> [Records for processing]
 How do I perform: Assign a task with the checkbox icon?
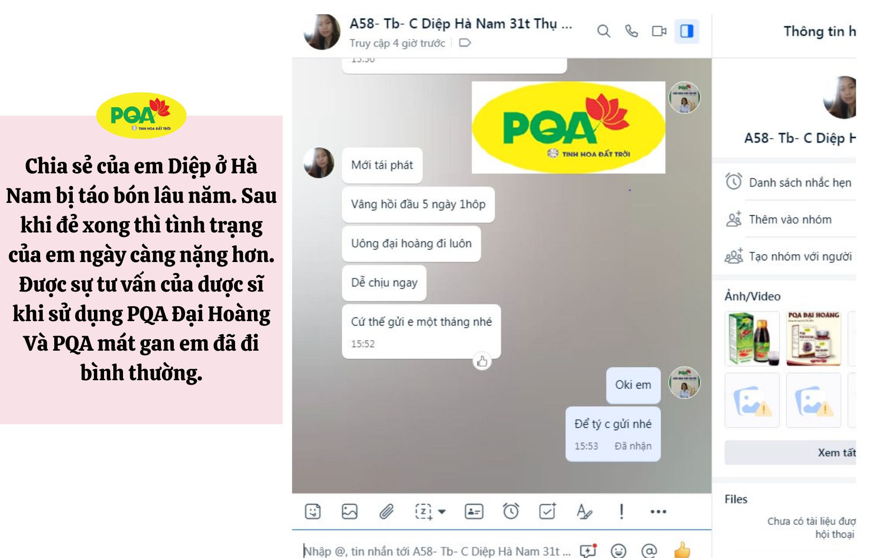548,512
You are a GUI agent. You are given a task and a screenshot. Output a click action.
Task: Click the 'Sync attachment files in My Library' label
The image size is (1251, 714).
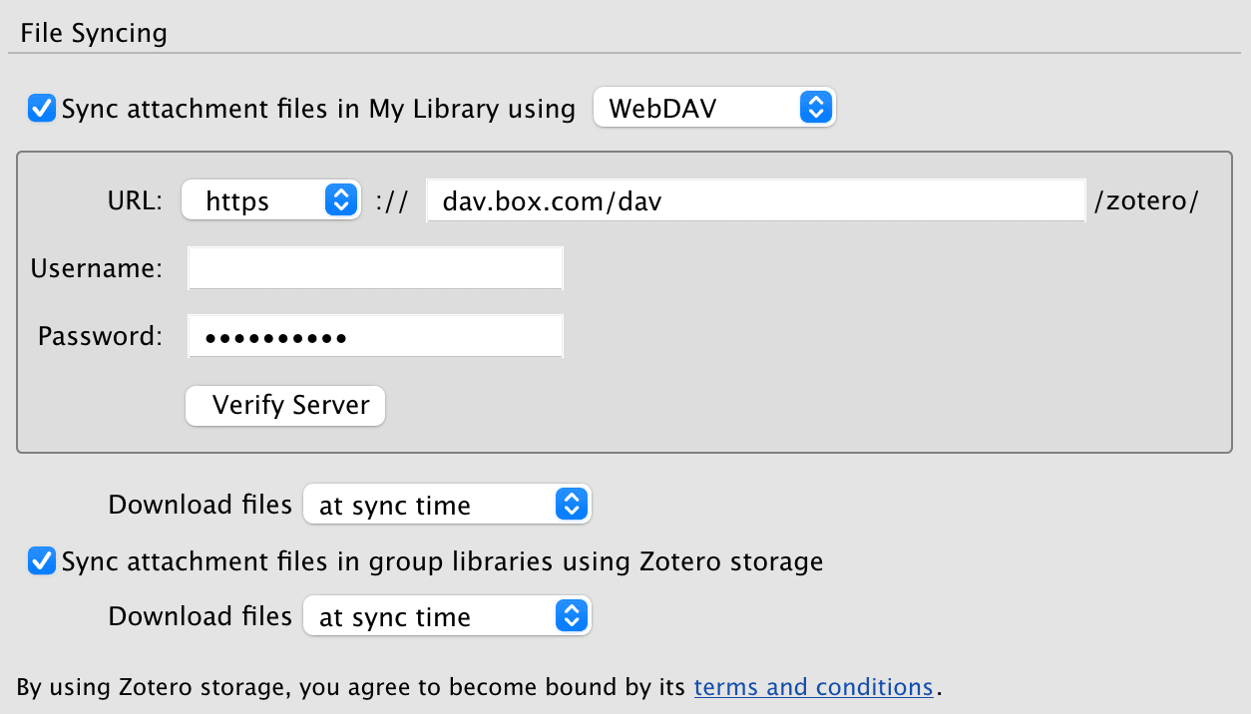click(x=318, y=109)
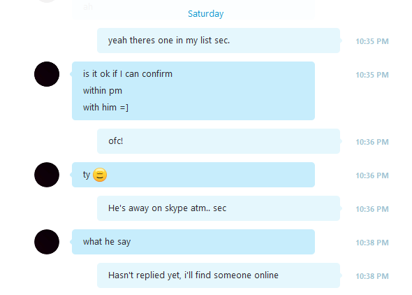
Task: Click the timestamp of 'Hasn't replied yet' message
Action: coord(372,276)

> [What the exercise asks] Omit the pictures, then output every record exactly as given.

> [Your response]
 How do I perform: Assign a task with the checkbox icon?
548,512
You are a GUI agent. You are given a task and a screenshot. Output a click action.
Task: Click the 'Sync attachment files in My Library' label
The image size is (1251, 714).
click(x=318, y=109)
Task: Click the timestamp of 'Hasn't replied yet' message
Action: coord(372,276)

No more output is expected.